The three main results of the project, presented in this chapter, have been evaluated in both validation scenarios, following a specific approach defined for Twin-Control project. Different Scenarios of Use have been defined by end-users, and the different functionalities that affect each scenario are independently evaluated. For each scenario, key performance indicators (KPIs) are defined to evaluate the impact of each Twin-Control feature implementation. The proposed scenarios are:

• Scenario of Use 1: Machine tool design. The simulation capabilities developed in Twin-Control can improve the product development process of machine tool builders.

• Scenario of Use 2: Machining process design. Twin-Control process simulation feature provides the chance to optimize process definitions of part manufacturers at design stage and, hence, minimize set-up times and reduce scrap parts in this process.

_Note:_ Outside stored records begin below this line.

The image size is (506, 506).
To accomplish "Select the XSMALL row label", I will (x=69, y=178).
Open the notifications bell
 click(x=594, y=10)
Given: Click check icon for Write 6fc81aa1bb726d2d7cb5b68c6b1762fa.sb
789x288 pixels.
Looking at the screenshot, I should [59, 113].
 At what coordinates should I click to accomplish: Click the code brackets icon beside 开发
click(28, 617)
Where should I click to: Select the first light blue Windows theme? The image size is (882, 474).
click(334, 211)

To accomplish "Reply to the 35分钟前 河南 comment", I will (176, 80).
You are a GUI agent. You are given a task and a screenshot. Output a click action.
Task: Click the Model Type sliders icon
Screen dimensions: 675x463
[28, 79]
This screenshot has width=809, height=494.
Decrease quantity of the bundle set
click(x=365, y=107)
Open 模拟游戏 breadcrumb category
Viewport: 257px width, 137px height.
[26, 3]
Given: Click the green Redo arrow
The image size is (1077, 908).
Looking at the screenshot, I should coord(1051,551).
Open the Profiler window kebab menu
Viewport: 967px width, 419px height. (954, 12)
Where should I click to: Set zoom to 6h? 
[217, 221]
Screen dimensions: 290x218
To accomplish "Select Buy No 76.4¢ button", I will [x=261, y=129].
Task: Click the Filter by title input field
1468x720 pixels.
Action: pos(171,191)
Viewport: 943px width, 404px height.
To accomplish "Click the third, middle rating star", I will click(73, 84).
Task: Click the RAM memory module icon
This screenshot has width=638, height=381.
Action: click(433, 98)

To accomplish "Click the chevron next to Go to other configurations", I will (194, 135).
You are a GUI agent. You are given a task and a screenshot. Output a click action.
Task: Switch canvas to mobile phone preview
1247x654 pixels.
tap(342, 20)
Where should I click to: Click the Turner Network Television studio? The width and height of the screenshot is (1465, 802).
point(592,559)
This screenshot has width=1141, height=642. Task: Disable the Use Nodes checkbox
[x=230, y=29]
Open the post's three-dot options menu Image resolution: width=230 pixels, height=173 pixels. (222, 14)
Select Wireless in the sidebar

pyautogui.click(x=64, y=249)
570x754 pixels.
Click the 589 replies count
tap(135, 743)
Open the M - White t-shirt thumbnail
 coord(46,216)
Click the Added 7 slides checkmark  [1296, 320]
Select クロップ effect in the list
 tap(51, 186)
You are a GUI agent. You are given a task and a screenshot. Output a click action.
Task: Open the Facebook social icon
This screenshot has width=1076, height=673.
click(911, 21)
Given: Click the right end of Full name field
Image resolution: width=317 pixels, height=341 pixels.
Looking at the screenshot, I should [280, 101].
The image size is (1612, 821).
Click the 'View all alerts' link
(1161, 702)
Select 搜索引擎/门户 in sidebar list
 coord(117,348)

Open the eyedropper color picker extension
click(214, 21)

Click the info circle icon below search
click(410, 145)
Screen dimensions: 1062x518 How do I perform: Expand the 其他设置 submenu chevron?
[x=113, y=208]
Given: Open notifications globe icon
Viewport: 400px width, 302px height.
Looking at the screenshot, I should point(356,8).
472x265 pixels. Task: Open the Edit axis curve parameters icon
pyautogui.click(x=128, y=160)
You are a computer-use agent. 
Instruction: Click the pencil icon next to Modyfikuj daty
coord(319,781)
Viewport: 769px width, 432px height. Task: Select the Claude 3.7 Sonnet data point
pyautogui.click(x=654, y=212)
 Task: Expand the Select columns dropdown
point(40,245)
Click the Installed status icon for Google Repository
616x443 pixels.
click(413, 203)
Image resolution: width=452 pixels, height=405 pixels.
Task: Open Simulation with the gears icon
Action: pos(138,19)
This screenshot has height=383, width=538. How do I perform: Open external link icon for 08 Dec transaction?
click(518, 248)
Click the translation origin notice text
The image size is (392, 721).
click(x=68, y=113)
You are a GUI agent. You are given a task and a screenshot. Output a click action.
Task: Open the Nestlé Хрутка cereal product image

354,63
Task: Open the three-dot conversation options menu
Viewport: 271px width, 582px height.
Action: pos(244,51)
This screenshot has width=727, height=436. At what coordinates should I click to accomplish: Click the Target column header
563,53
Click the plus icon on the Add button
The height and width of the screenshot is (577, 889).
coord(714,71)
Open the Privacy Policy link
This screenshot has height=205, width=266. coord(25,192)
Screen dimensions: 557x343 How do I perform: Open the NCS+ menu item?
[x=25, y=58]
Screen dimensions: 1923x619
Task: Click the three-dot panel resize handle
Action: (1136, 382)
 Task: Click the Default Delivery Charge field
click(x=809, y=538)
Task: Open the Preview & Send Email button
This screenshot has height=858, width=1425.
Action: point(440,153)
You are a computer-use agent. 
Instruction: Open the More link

• Scenario of Use 3: Process control. Suited for operator level in part manufacturer’s workshop, the Twin-Control monitoring and control device enhanced by embedded simulation models allow a better control of the manufacturing process.

• Scenario of Use 4: Maintenance. Fleet knowledge system developed in Twin-Control will lead to a better maintenance strategy for end-users.

• Scenario of Use 5: Quality. The combination of process and quality monitoring leads to a better control of part quality by reducing the amount of time spent in measurements.

Apart from that, three additional use cases have been defined this time for dissemination purposes. Twin-Control has been implemented in three pilot lines at reference-manufacturing research locations: The Advance Manufacturing Research Centre with Boing (AMRC) at Sheffield, United Kingdom, The Eta-Factory at Darmstadt, Germany, and the CFAA at Bilbao, Spain. Twin-Control can be presented to industrial partners in these relevant environments. Indeed, during the project, workshops have been organized at each pilot line (Fig. 2.12).

Fig. 2.12

Twin-Control dissemination activities in relevant pilot lines: a Johannes Sossenhiemer (Technical University of Darmstadt) presents Twin-Control features linked with energy efficiency at the ETA-Factory (Darmstadt, Germany). b Luke Berglind (University of Sheffield) presents a demonstration of the integration of process models with monitored data at the Advanced Manufacturing Research Centre with Boing (Sheffield, UK)

4 Conclusions

Twin-Control (http://twincontrol.eu/) is a new concept for machining process performance optimization, covering ICT-related features like Digital Twin, condition monitoring, fleet data management and model-based control. This section presents the concept behind Twin-Control and the proposed architecture, defined after gathering requirements from end-users involved in the project. In addition, the industrial evaluation approach is also introduced. In the next chapters of the book, the presented features will be defined in detail.